The cold pressed cascara cherry forms a molasses-like syrup that can be added to almost anything. It imparts a unique sweetness and proves similar enough to appease coffee lovers but distant enough to attract tea drinkers.

“The coffee cherry has notes of tamarind, cherry and prune,” Sutton says. “There’s also a bit of maltiness.” The final, pourable product gets stored in kegs and put on tap and pours like nitro cold brew—with exponentially more flavor. Introverted by nature, the cascara cherry flavor blossoms when other natural flavors are added. A cassia lime-ladened iteration tastes quite a bit like Coca Cola, but far richer.

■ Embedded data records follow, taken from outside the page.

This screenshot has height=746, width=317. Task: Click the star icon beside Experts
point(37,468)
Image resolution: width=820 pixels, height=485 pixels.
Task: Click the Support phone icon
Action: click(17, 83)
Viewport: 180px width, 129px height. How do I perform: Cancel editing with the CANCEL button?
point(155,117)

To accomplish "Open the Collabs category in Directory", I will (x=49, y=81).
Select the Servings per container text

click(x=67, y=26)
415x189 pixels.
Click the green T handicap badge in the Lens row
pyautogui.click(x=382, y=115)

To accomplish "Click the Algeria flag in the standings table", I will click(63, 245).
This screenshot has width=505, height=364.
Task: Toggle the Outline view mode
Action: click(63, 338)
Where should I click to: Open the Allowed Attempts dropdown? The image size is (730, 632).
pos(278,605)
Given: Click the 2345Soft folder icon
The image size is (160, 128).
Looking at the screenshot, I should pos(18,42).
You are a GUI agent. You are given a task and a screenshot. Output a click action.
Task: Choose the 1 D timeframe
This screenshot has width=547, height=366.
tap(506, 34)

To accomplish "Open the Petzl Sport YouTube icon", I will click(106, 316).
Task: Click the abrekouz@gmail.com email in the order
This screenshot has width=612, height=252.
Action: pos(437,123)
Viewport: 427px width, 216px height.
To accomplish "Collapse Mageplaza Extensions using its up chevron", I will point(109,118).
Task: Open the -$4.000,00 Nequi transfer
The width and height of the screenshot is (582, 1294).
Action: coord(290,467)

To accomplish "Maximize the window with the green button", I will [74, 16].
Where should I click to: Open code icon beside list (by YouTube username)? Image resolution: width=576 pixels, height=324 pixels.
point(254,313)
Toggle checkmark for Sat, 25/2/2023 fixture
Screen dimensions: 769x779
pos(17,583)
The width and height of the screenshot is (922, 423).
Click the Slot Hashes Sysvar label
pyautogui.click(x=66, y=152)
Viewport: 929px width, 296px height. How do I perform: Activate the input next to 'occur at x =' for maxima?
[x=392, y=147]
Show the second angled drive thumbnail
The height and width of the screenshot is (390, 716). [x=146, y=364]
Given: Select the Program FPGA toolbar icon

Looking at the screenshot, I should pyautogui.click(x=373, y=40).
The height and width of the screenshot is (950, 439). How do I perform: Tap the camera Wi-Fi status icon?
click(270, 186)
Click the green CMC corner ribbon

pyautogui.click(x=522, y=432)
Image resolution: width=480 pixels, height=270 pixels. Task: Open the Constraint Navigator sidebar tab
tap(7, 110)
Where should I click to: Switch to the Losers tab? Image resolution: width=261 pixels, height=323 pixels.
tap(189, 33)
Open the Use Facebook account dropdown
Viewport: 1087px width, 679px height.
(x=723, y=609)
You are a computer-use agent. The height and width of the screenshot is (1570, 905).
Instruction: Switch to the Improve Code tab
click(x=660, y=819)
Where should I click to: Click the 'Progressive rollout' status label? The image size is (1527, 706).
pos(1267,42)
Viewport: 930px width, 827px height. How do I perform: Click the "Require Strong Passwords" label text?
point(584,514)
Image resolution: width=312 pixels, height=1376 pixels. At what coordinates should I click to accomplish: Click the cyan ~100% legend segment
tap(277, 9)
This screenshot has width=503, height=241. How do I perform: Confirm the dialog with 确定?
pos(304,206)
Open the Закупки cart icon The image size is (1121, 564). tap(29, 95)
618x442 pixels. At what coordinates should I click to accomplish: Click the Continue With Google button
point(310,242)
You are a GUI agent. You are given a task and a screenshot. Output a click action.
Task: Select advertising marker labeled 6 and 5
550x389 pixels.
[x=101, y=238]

The ginger lime version lends warmth without a citric bite—and it’s delightful.

“At the beginning, we didn’t know what to do with it,” Sutton says. “It’s such a strong superfruit. The first thing you think is: should we put this in a capsule? But the flavor is important.”

He remembers the first time they tasted their creation. It was just prior to one of New York’s larger coffee shows and they needed to formulate a way to serve the thick, syrup-like invention. “We thought we’d just let people spoon it out or put it in their coffee,” he says. He knew that at this time, “Nobody has ever actually seen this and we thought why don’t we just show it and let people figure it out. But, I don’t remember if it was mine or somebody else’s, there was a Pellegrino and I remember adding it and mixing it in. And it was amazing, oh my god, it was insane. It was so delicious on its own.”

That a-ha moment encouraged the brand to put sparkling cascara on the menu in a few of their shops—with little notice and almost no marketing. It was popular for a while but then it exploded. “People would taste it and go ‘Oh, this is amazing!’ and that started the whole movement,” Sutton tells CH. The new shop, located at 121 E 27th St in Manhattan, expands upon the original idea by offering four cascara beverages, cascara ice cream, affogatos and floats. Plus, coffee shop staples like espresso, drip coffee and cold brew. Our favorite, the affogato, combines the fruitiness of the cascara and the rich, nutty notes of the espresso to deliver an almost cyclical experience.

100% of the proceeds from the shop’s first week—they’ll operate on a pay-what-you-want basis from Wednesday to Wednesday—go back to a lab in an underserved Colombian public school. They believe, by emphasizing the value and sheer rareness of their export and convincing farmers to cherish the fruit too, they can lift farmers out of hardship and retain younger generations.

“We’re going back to do a post-harvest lab in a local public school in Gacheta, Cundinamrca,” Sutton says. “We want to give education of specialty coffee to the community, starting with the schools’s students.”